In this study, we implemented hybrid parallelism for the ISOA by segmenting the neural network model into smaller sub-networks. The neural network layers were divided into manageable groups, forming sub-networks that could be processed independently and concurrently. For instance, a neural network comprising an input layer, three hidden layers, and an output layer was split into two sub-networks: sub-network 1 containing the input layer and the first two hidden layers, and sub-network 2 comprising the third hidden layer and the output layer. Each sub-network was assigned to a different GPU core, enabling concurrent processing of different parts of the model. The forward and backward passes were implemented within each sub-network, ensuring the independent computation of outputs and gradients. Data transfer mechanisms were established to ensure the smooth flow of data between sub-networks, with the output of one serving as the input to the next. The synchronization of weight updates across sub-networks was achieved by aggregating gradient updates before updating the weights.

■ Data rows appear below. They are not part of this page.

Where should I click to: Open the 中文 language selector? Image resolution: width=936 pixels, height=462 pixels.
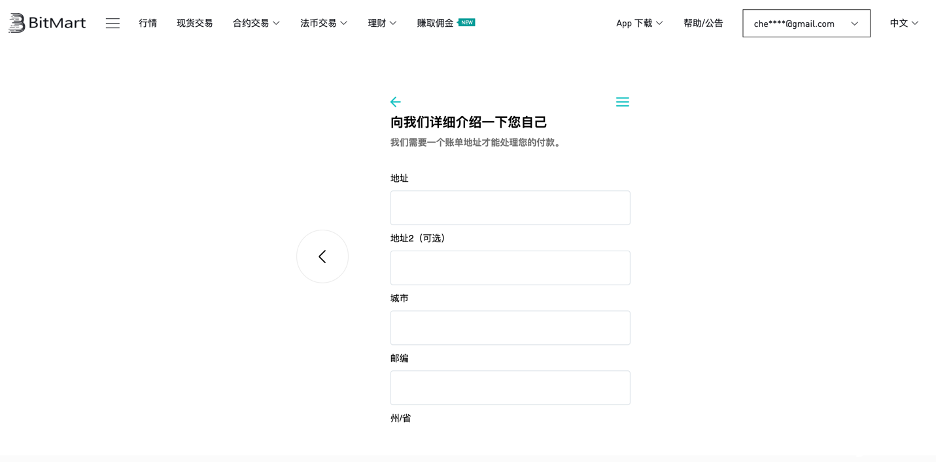[904, 23]
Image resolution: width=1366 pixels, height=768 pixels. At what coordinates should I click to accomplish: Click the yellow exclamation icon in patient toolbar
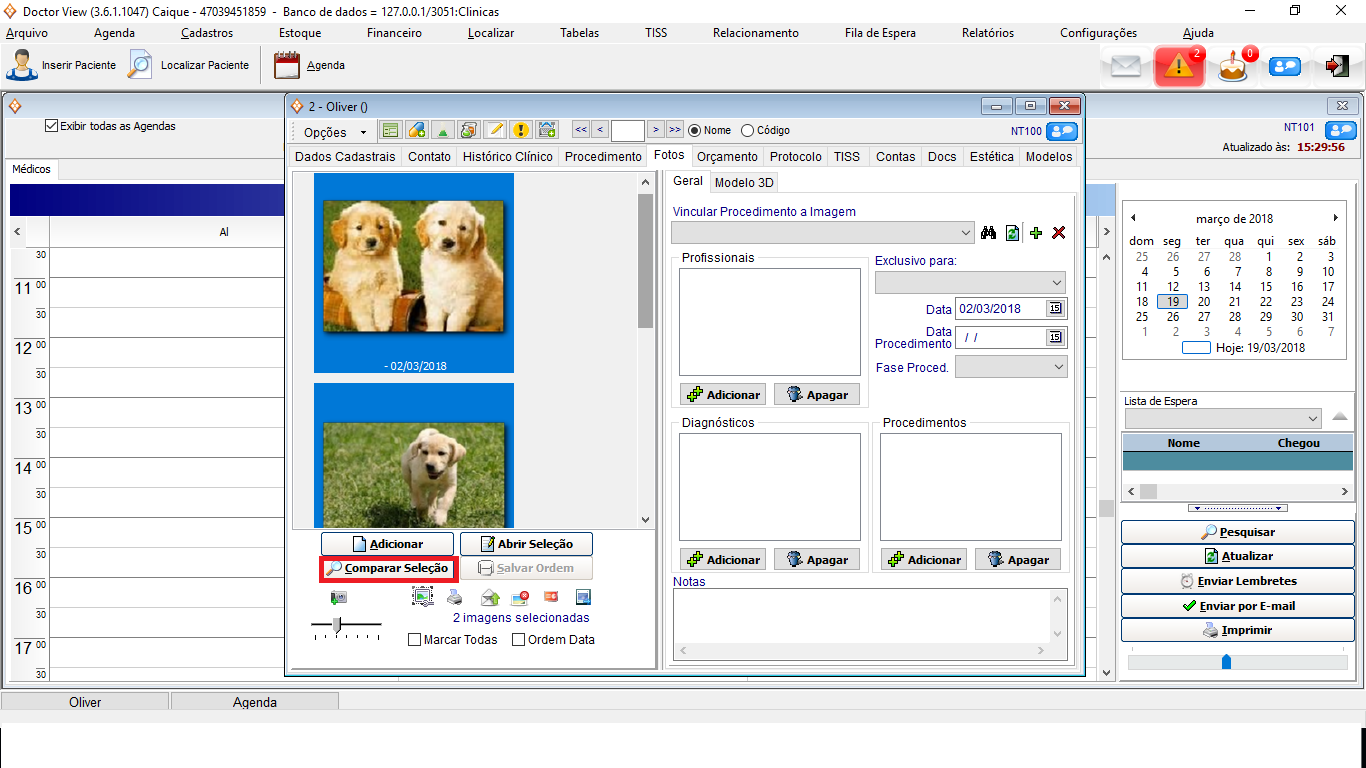[520, 131]
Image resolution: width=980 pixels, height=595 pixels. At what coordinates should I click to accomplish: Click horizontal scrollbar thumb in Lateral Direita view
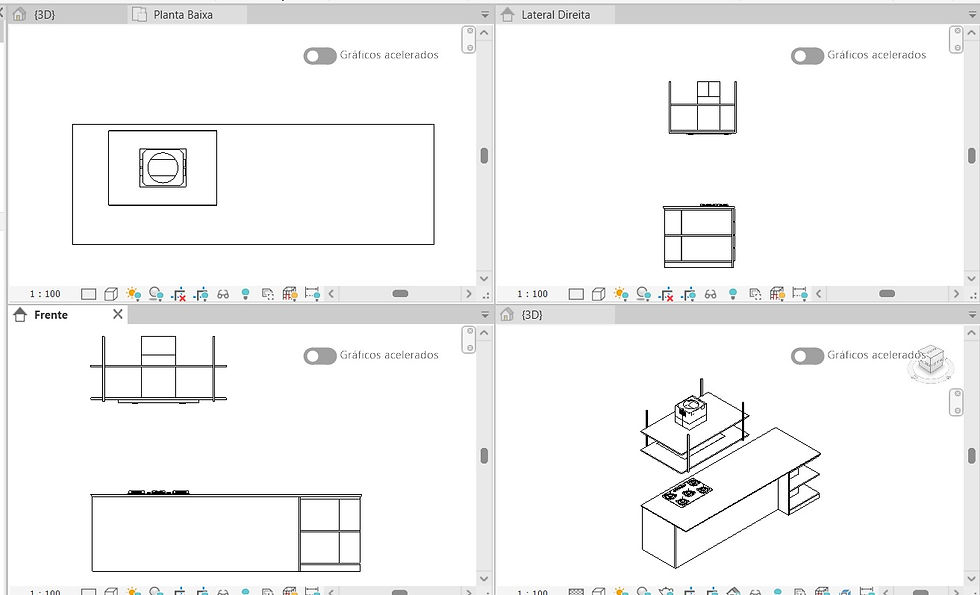click(887, 294)
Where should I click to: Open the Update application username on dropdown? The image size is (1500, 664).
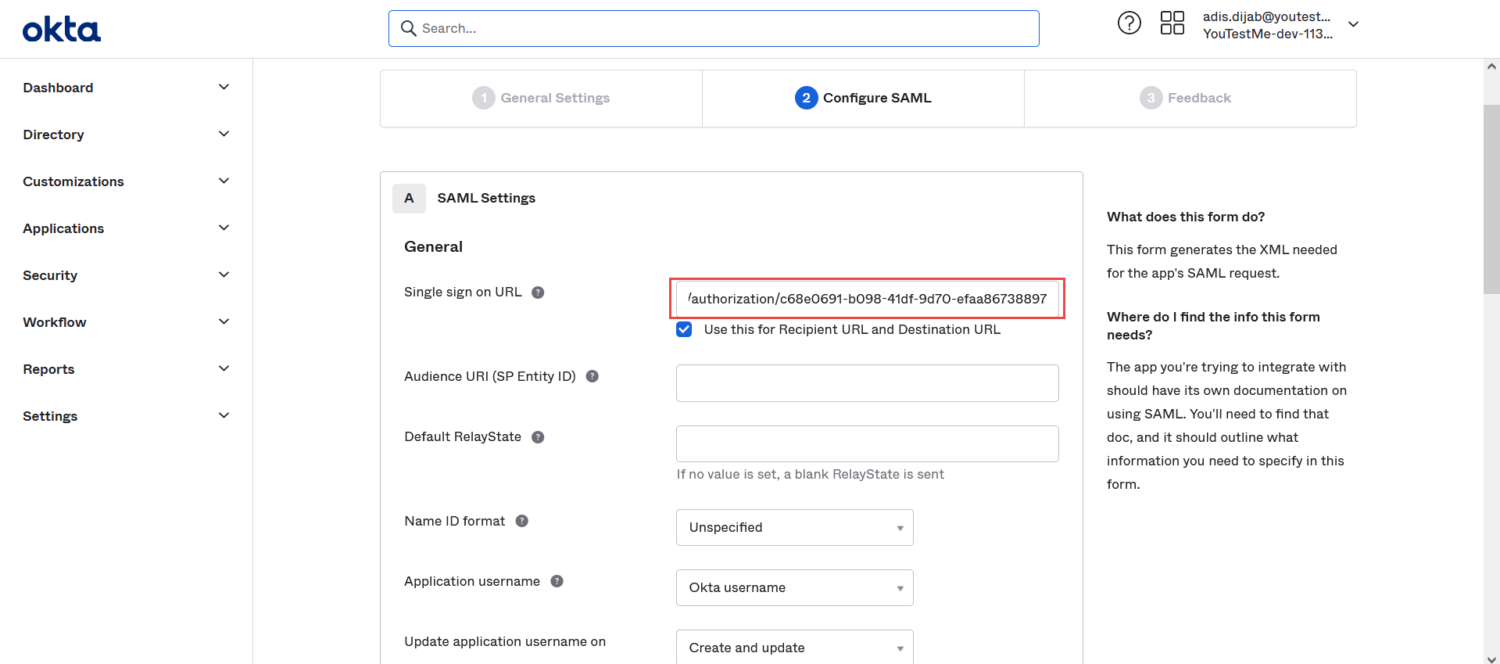[794, 647]
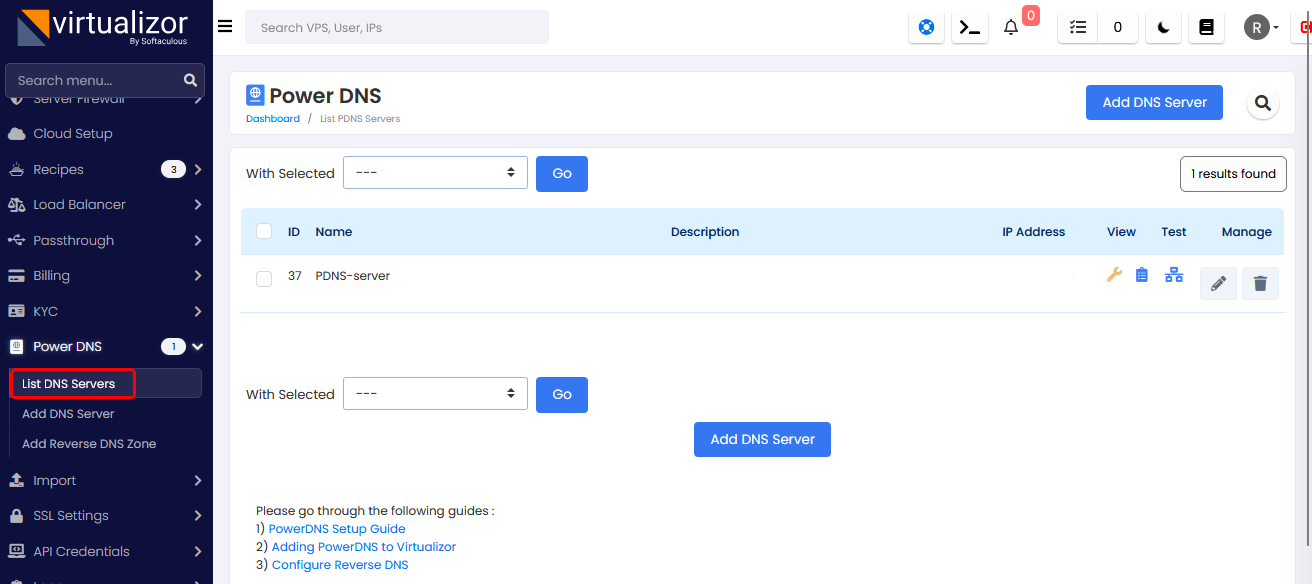
Task: Click the clipboard view icon for PDNS-server
Action: (1142, 275)
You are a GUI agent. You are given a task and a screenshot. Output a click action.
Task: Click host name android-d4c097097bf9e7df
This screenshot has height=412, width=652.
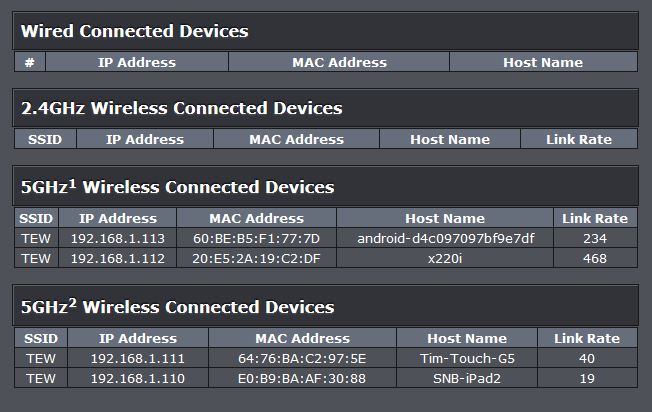[x=445, y=239]
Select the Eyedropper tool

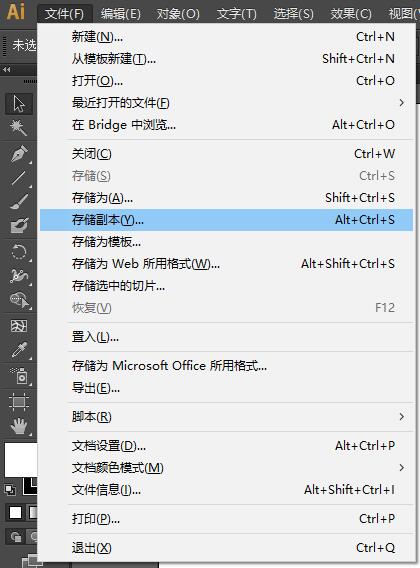[18, 350]
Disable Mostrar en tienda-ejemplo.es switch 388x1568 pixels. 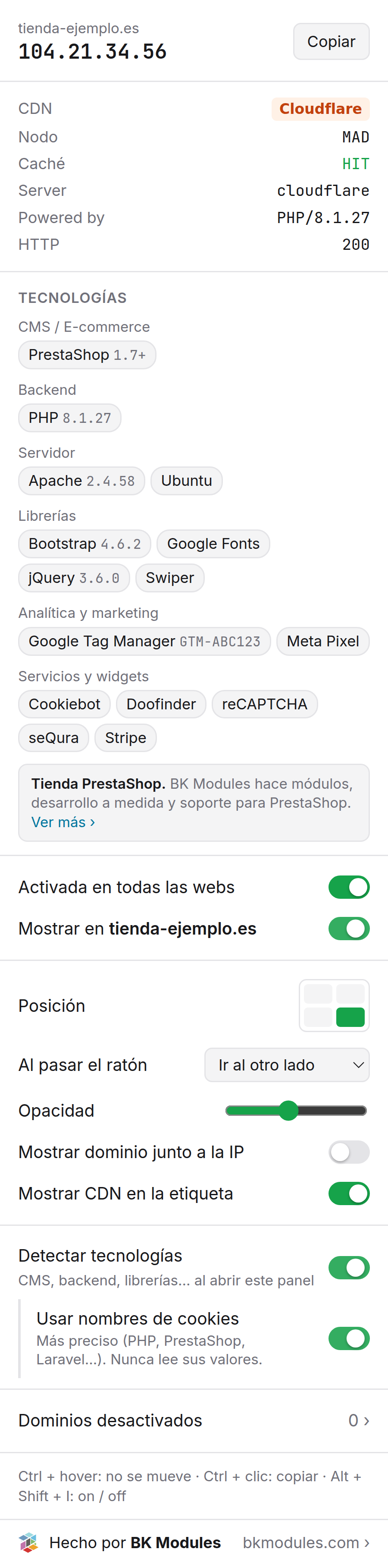(349, 929)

This segmentation and parallel processing approach significantly enhanced computational efficiency, reduced training time, and improved model accuracy. The implementation was carried out using the PyTorch framework, leveraging its capabilities for data and model parallelism to optimize performance across multiple GPUs. This method demonstrates the efficacy of hybrid parallelism in optimizing the training process of complex neural networks, making it suitable for real-time application in seismic monitoring and other computationally intensive tasks.

In the context of hybrid parallelization training executed on a single host, data undergoes division into segments, denoted as D_i. The main neural network is also segmented into sub-networks, termed SNN_i. Each D_i is provided to SNN_i. The operation of SNN_i is carried out on individual nodes using their respective grid and block thread allocations on GPUs. Initialization of weights for every SNN_i and control parameters of the proposed ISOA algorithm. Figure 4 shows the flow of proposed model ISO-LMT-BPNN. Figures 5 and 6 provide a visualization of GPU core utilization during the training phase of each SNN_i. During this phase, weights, ${c t}_{i t e r},$ $m_{i t e r}, {I P}_{i t e r}$ are reinitialized for each SNN_i.

Figure 4

Figure 4. Block diagram of proposed ISO-LMT-BPNN flow.

Figure 5

Figure 5. Neural network split into sub-neural networks (SNN_i).

Figure 6

Figure 6. Output of each SNN_i merging into main neural network.

In each SNN_i, in the exploration phase, seagulls navigate the solution space, seeking optimal outcomes. The adjustment of each seagull’s position is influenced by its current location, the optimal seagull’s position within the group, and a random factor simulating the inherent exploration tendencies of seagulls. During the exploitation phase, seagulls capitalize on the best-identified solutions to discover improved results. This involves adjusting their positions around the most promising solution, aiding in the precise refinement of these solutions. Fitness values are used to rank seagulls, and for the highest-ranking among them in each SNN_i, the LM optimization technique is applied to hone the neural network’s weights and biases. This ensures minimization of training data error. After training each SNN_i, the original solutions are substituted with optimized ones. An average is calculated across SNN_i to determine if the root mean squared error (RMSE) falls below a specific threshold (10%). Conclusively, the fittest seagull will possess the optimal set of weights and biases for the CUDA-accelerated LM-BPNN.

3 Results and discussion

We now present simulated experimental data generated through a graphical user interface (GUI). The development of this interface was accomplished using the Python programming language, with PyCharm IDE serving as the primary development environment. As depicted in Figure 7, the GUI is structured to facilitate several key functionalities: it allows for the loading of datasets, provides tools for model training, and offers the capacity to produce performance metrics. Additionally, Figures 7 and 8 offer a visual comparison, illustrating the performance contrasts of the proposed model.

Figure 7

Figure 7. GUI application startup.

Figure 8

Figure 8. Analysis of various parameters and forecast results.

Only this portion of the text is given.